Religion Today Summaries - Feb. 19, 2009

Compiled & Edited by Crosswalk Editorial Staff

Religion Today Summaries - Feb. 19, 2009

Daily briefs of the top news stories impacting Christians around the world.
 
In today's edition:

  • Taliban Influence Increasing in Pakistan
  • Church Leaders: Christians Can Help Rebuild Iraq
  • Pope to Pelosi: Catholic Legislators Must Protect Life
  • ACLJ Ready to do Battle against 'Fairness Doctrine'

Taliban Influence Increasing in Pakistan

A resident of Pakistan has told ASSIST News Service that the Taliban already controls two-thirds of the North West Frontier Province (NWFP) of the country, and the provincial capital, Peshawar, continues to get “squeezed” from all sides. “If it falls, the rest of the province will too, and what's to stop them from spreading to other parts of Pakistan? This is a worse-case scenario, but it's already starting,” the contact told ANS. He went on to say that today (Monday Feb 16), the Provincial Assembly of the NWFP bowed to pressure from the Taliban and stamped their approval on a peace deal between the Taliban of the Swat valley and the NWFP government, which was reached the day before. “This new law, which applies to only one portion of the province, agrees to implement Sharia Law, a parallel system of justice, a key demand of the Taliban for the past two years,” he said. “Sharia law promises swift justice, something that the people from this valley have been wanting for a long time. Unfortunately, instead of responding to this need and fixing the current system of justice, the government has largely ignored this problem over the years. The Taliban have exploited this weakness."

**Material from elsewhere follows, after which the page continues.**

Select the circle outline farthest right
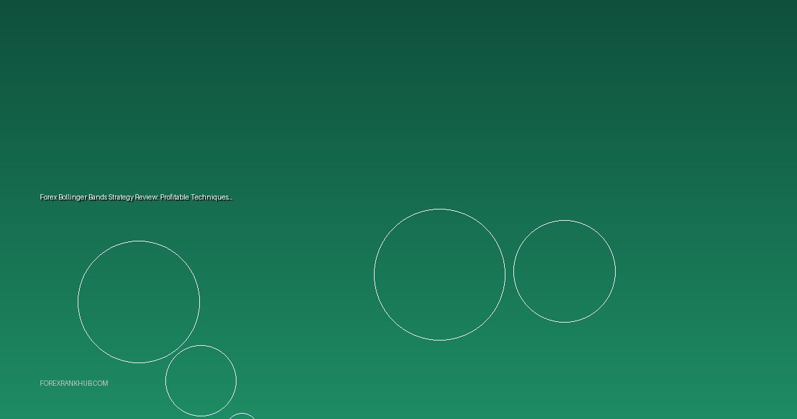Screen dimensions: 797x419 pos(564,271)
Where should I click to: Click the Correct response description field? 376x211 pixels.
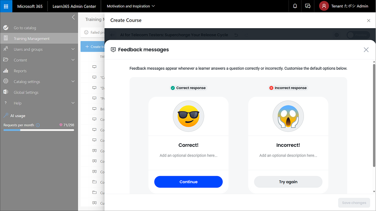click(188, 155)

Church Leaders: Christians Can Help Rebuild Iraq

The Christian Post reports that Iraqi church leaders at a meeting in Lebanon last week said Iraqi Christians should not be encouraged to migrate, but remain in their homeland with an aim toward rebuilding it. “The solution to current conditions lies not in emptying Iraq of its human resources,” said the church leaders. The February 10-11 meeting was organized by the World Council of Churches. The dozen representative called on Christians in Iraq “to stay in their homeland and participate actively in its rebuilding and development” despite severe persecution in recent years that has included kidnappings, death threats, and murders. The meeting also emphasized the importance of dialogue between Christians and Muslims in Iraq. The Christian population in Iraq is now about half of what it was before the U.S. led conflict in 2003.

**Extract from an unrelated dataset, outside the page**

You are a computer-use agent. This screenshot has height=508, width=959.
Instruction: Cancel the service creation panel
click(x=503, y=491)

Pope to Pelosi: Catholic Legislators Must Protect Life

According to Catholic News Service, Pope Benedict XVI met privately with U.S. Rep. Nancy Pelosi, speaker of the House of Representatives, and told her that all Catholics, especially those who are lawmakers, must work to protect human life at every stage. "His Holiness took the opportunity to speak of the requirements of the natural moral law and the church's consistent teaching on the dignity of human life from conception to natural death," the Vatican said in a statement about the Feb. 18 meeting. Pelosi, a Catholic Deomcrat from California, told interviewer Tom Brokaw last August, "We don't know" when life begins. "I don't think anybody can tell you when life begins, human life begins." In a statement released by her staff following the 15-minute meeting, Pelosi said, "In our conversation, I had the opportunity to praise the church's leadership in fighting poverty, hunger and global warming, as well as the Holy Father's dedication to religious freedom and his upcoming trip and message to Israel." She also added that while efforts do need to be taken to reduce the number of abortions in the United States, she believes abortions must remain safe and legal.

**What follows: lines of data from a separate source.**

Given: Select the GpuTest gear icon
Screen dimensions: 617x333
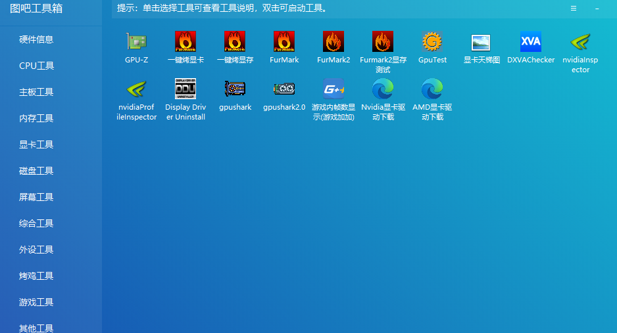Looking at the screenshot, I should [432, 41].
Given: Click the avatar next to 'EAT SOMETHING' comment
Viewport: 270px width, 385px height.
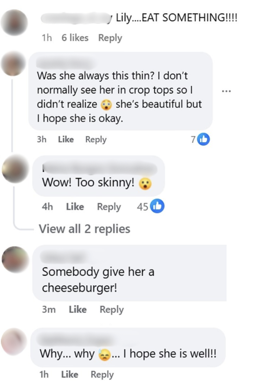Looking at the screenshot, I should click(x=14, y=23).
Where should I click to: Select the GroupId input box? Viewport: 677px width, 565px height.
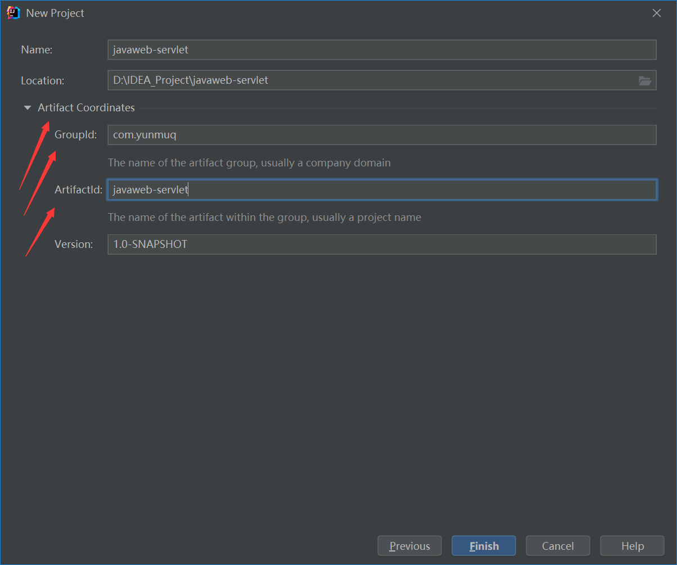click(x=381, y=135)
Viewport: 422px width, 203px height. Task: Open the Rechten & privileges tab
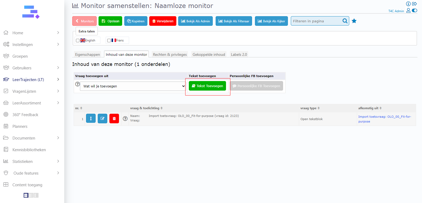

ACLJ Ready to do Battle against 'Fairness Doctrine'

A report from OneNewsNow states that The American Center for Law & Justice (ACLJ) is preparing to legally combat the FCC's "Fairness Doctrine" should it be revived. The rule was active from 1949 through 1987, and required radio and television stations to offer differing views on various subjects. Since 1987, several one-sided talk formats have emerged, especially in Christian/conservative circles. ACLJ chief counsel Jay Sekulow claims the old ways amounted to censorship. "I use the example that we didn't go on the air until 1988 -- after the Fairness Doctrine was removed. So the reality is that without getting some type of fair play in there keeping it as it is, which is basically open airwaves, it's censorship. You could call it a lot of things, but it's really censorship... Mandatory government speech... is always dangerous." The ACLJ argues that talk of reviving the antiquated Fairness Doctrine is politically driven, "nothing more than a thinly-veiled attempt by some liberal members of Congress to silence the conservatives who oppose them."